Dataset items:
# # # # # # #

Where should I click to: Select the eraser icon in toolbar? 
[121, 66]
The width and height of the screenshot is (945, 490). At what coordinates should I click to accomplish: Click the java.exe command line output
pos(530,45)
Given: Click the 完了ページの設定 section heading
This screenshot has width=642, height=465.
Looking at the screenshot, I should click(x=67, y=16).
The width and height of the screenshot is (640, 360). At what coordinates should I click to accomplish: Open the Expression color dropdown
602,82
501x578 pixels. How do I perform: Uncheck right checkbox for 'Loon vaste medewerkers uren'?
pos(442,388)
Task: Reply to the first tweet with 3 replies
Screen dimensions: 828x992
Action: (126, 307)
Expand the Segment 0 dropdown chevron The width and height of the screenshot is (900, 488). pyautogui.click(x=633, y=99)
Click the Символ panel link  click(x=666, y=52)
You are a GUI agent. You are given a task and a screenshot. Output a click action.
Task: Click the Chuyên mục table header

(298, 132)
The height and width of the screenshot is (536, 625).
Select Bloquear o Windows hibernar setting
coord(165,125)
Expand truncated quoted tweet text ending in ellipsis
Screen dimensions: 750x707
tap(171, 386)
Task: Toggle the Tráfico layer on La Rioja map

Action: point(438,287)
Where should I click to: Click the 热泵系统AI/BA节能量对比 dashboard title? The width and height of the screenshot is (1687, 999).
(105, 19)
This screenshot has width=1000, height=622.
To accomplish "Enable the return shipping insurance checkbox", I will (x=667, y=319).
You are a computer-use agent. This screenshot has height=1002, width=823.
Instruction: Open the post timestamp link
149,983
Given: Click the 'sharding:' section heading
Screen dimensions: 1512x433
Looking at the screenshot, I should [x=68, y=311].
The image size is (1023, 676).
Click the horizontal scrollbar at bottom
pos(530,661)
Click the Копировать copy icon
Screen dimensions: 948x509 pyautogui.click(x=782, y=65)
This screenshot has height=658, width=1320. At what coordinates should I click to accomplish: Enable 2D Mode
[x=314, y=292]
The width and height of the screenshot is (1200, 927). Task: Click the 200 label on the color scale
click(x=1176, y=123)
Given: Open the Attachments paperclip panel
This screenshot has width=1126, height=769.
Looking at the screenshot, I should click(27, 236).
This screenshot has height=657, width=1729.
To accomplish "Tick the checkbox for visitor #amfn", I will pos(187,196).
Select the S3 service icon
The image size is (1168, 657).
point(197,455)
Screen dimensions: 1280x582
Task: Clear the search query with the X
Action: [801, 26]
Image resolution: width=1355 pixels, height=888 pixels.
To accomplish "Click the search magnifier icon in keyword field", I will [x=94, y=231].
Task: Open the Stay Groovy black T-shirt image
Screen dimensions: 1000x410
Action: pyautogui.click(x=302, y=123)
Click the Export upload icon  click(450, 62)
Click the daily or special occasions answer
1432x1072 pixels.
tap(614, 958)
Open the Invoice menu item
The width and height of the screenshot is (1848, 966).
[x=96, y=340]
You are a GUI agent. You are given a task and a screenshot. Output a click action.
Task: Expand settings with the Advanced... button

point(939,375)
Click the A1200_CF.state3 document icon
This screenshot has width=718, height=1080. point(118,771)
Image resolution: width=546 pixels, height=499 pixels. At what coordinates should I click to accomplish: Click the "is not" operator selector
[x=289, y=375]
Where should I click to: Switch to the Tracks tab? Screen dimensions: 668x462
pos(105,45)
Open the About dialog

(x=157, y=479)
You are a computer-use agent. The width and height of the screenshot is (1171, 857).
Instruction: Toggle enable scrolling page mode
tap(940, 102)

# # # # # # #

### Problem to work on
Reproduce all of the data exactly as given.

### Task response
Where should I click to: Select the eraser icon in toolbar? 
[121, 66]
The width and height of the screenshot is (945, 490). At what coordinates should I click to accomplish: Click the java.exe command line output
pos(530,45)
Given: Click the 完了ページの設定 section heading
This screenshot has width=642, height=465.
Looking at the screenshot, I should click(x=67, y=16).
The width and height of the screenshot is (640, 360). At what coordinates should I click to accomplish: Open the Expression color dropdown
602,82
501x578 pixels. How do I perform: Uncheck right checkbox for 'Loon vaste medewerkers uren'?
pos(442,388)
Task: Reply to the first tweet with 3 replies
Screen dimensions: 828x992
Action: (126, 307)
Expand the Segment 0 dropdown chevron The width and height of the screenshot is (900, 488). pyautogui.click(x=633, y=99)
Click the Символ panel link  click(x=666, y=52)
You are a GUI agent. You are given a task and a screenshot. Output a click action.
Task: Click the Chuyên mục table header

(298, 132)
The height and width of the screenshot is (536, 625).
Select Bloquear o Windows hibernar setting
coord(165,125)
Expand truncated quoted tweet text ending in ellipsis
Screen dimensions: 750x707
tap(171, 386)
Task: Toggle the Tráfico layer on La Rioja map

Action: point(438,287)
Where should I click to: Click the 热泵系统AI/BA节能量对比 dashboard title? The width and height of the screenshot is (1687, 999).
(105, 19)
This screenshot has width=1000, height=622.
To accomplish "Enable the return shipping insurance checkbox", I will (x=667, y=319).
You are a computer-use agent. This screenshot has height=1002, width=823.
Instruction: Open the post timestamp link
149,983
Given: Click the 'sharding:' section heading
Screen dimensions: 1512x433
Looking at the screenshot, I should [x=68, y=311].
The image size is (1023, 676).
Click the horizontal scrollbar at bottom
pos(530,661)
Click the Копировать copy icon
Screen dimensions: 948x509 pyautogui.click(x=782, y=65)
This screenshot has height=658, width=1320. At what coordinates should I click to accomplish: Enable 2D Mode
[x=314, y=292]
The width and height of the screenshot is (1200, 927). Task: Click the 200 label on the color scale
click(x=1176, y=123)
Given: Open the Attachments paperclip panel
This screenshot has width=1126, height=769.
Looking at the screenshot, I should click(27, 236).
This screenshot has height=657, width=1729.
To accomplish "Tick the checkbox for visitor #amfn", I will pos(187,196).
Select the S3 service icon
The image size is (1168, 657).
point(197,455)
Screen dimensions: 1280x582
Task: Clear the search query with the X
Action: [801, 26]
Image resolution: width=1355 pixels, height=888 pixels.
To accomplish "Click the search magnifier icon in keyword field", I will [x=94, y=231].
Task: Open the Stay Groovy black T-shirt image
Screen dimensions: 1000x410
Action: pyautogui.click(x=302, y=123)
Click the Export upload icon  click(450, 62)
Click the daily or special occasions answer
1432x1072 pixels.
tap(614, 958)
Open the Invoice menu item
The width and height of the screenshot is (1848, 966).
[x=96, y=340]
You are a GUI agent. You are given a task and a screenshot. Output a click action.
Task: Expand settings with the Advanced... button

point(939,375)
Click the A1200_CF.state3 document icon
This screenshot has width=718, height=1080. point(118,771)
Image resolution: width=546 pixels, height=499 pixels. At what coordinates should I click to accomplish: Click the "is not" operator selector
[x=289, y=375]
Where should I click to: Switch to the Tracks tab? Screen dimensions: 668x462
pos(105,45)
Open the About dialog

(x=157, y=479)
You are a computer-use agent. The width and height of the screenshot is (1171, 857).
Instruction: Toggle enable scrolling page mode
tap(940, 102)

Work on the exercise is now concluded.